-- Given data --
◇ ◇ ◇

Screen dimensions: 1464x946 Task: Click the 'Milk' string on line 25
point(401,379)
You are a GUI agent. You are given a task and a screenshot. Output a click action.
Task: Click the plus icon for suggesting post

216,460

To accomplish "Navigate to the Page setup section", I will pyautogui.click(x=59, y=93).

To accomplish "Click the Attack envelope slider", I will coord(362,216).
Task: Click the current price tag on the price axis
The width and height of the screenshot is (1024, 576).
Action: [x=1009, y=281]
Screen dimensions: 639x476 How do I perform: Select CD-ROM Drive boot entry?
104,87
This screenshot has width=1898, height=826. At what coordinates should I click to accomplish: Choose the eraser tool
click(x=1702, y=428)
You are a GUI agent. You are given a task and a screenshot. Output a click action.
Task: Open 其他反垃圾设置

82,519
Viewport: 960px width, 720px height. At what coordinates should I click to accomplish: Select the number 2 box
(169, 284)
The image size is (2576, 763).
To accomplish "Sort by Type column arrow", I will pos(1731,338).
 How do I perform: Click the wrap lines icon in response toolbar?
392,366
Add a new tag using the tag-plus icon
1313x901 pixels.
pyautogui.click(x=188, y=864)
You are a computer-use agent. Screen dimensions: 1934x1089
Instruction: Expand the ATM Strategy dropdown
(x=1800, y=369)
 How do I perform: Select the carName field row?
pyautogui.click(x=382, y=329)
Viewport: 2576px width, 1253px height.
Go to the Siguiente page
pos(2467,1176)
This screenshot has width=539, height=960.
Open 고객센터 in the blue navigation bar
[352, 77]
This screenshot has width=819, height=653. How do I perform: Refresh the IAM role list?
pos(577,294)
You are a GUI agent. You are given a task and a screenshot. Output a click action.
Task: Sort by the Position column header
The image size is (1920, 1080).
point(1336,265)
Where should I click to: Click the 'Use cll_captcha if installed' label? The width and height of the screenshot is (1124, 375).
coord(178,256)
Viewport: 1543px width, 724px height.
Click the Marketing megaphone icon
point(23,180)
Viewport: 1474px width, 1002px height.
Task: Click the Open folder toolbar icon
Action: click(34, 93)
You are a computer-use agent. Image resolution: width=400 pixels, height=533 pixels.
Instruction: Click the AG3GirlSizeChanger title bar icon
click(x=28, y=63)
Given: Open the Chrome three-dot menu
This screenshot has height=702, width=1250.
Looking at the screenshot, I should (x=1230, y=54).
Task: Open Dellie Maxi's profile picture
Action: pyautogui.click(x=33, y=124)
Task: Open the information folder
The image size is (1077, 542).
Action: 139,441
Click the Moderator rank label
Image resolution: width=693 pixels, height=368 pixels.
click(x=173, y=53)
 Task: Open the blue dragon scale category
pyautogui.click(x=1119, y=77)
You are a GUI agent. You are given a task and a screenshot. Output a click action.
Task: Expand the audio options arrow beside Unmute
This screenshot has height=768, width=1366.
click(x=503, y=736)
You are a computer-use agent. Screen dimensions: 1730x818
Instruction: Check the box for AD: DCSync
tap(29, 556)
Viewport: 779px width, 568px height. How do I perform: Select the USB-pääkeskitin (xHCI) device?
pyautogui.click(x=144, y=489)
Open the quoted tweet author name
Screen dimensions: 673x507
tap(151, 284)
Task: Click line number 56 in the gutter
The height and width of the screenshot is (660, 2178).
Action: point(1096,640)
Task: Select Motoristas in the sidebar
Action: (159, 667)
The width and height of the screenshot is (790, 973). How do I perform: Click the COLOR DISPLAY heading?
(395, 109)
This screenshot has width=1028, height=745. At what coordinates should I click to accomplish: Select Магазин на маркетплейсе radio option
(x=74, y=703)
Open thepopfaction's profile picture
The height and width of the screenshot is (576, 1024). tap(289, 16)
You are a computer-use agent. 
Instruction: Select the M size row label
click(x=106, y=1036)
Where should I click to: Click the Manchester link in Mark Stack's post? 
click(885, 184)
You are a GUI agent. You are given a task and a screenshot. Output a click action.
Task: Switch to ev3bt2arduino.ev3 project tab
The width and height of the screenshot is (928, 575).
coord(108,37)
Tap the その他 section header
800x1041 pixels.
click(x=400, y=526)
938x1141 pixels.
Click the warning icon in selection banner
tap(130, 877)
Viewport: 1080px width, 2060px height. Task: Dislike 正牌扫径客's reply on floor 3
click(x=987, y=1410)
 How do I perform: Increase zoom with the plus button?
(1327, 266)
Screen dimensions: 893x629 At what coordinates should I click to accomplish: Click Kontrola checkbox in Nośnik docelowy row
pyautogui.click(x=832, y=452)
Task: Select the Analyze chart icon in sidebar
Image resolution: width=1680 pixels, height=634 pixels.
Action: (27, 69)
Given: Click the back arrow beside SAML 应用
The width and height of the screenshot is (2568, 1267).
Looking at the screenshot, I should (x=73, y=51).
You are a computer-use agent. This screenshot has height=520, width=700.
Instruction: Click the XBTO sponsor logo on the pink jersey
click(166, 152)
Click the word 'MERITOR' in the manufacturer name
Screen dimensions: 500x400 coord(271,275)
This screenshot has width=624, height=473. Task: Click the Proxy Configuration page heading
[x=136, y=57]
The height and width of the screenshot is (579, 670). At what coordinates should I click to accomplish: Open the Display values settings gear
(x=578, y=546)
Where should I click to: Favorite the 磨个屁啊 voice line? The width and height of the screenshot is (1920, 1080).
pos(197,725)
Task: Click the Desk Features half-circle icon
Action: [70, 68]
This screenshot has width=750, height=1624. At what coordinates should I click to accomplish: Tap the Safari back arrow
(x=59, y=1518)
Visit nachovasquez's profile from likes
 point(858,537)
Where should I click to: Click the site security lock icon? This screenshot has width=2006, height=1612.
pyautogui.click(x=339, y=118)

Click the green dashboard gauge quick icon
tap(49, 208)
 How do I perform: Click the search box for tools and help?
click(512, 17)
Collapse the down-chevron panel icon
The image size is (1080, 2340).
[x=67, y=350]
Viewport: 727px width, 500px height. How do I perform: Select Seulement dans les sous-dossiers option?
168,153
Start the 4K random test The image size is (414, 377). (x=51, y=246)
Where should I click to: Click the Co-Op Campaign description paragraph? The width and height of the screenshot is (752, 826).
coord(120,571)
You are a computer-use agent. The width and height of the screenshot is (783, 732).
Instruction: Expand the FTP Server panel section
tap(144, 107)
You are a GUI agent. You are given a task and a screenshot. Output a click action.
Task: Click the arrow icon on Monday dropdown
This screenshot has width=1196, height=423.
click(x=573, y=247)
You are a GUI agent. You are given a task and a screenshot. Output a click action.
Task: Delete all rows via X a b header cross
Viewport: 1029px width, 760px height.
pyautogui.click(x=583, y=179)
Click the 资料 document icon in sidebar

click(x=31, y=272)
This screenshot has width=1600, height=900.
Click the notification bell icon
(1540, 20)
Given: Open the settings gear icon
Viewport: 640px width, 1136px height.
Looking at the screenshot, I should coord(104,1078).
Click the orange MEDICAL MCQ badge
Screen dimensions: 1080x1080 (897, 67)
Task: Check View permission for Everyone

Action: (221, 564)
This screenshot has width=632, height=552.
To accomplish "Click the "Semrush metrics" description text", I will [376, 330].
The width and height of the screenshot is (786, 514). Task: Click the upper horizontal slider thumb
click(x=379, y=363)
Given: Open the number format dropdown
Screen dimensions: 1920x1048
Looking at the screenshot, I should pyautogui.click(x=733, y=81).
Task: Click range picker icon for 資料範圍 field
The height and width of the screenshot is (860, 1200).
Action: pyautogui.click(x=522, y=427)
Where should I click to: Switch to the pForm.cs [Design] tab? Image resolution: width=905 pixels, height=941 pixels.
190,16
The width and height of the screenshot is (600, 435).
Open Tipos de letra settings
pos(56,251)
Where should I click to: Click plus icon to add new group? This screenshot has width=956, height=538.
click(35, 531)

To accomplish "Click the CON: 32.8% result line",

◇ ◇ ◇

-- What this task involves --
Convert the records between the lines holding "This screenshot has width=819, height=653." and "point(1336,265)", inclusive, into a two-column CSV with the header row input,output. Give one row per record: its text under input and its answer under output, each in a single quoted field with line breaks replaced by spaces.

-- Answer below --
input,output
"This screenshot has width=819, height=653. How do I perform: Refresh the IAM role list?","pos(577,294)"
"You are a GUI agent. You are given a task and a screenshot. Output a click action. Task: Sort by the Position column header The image size is (1920, 1080).","point(1336,265)"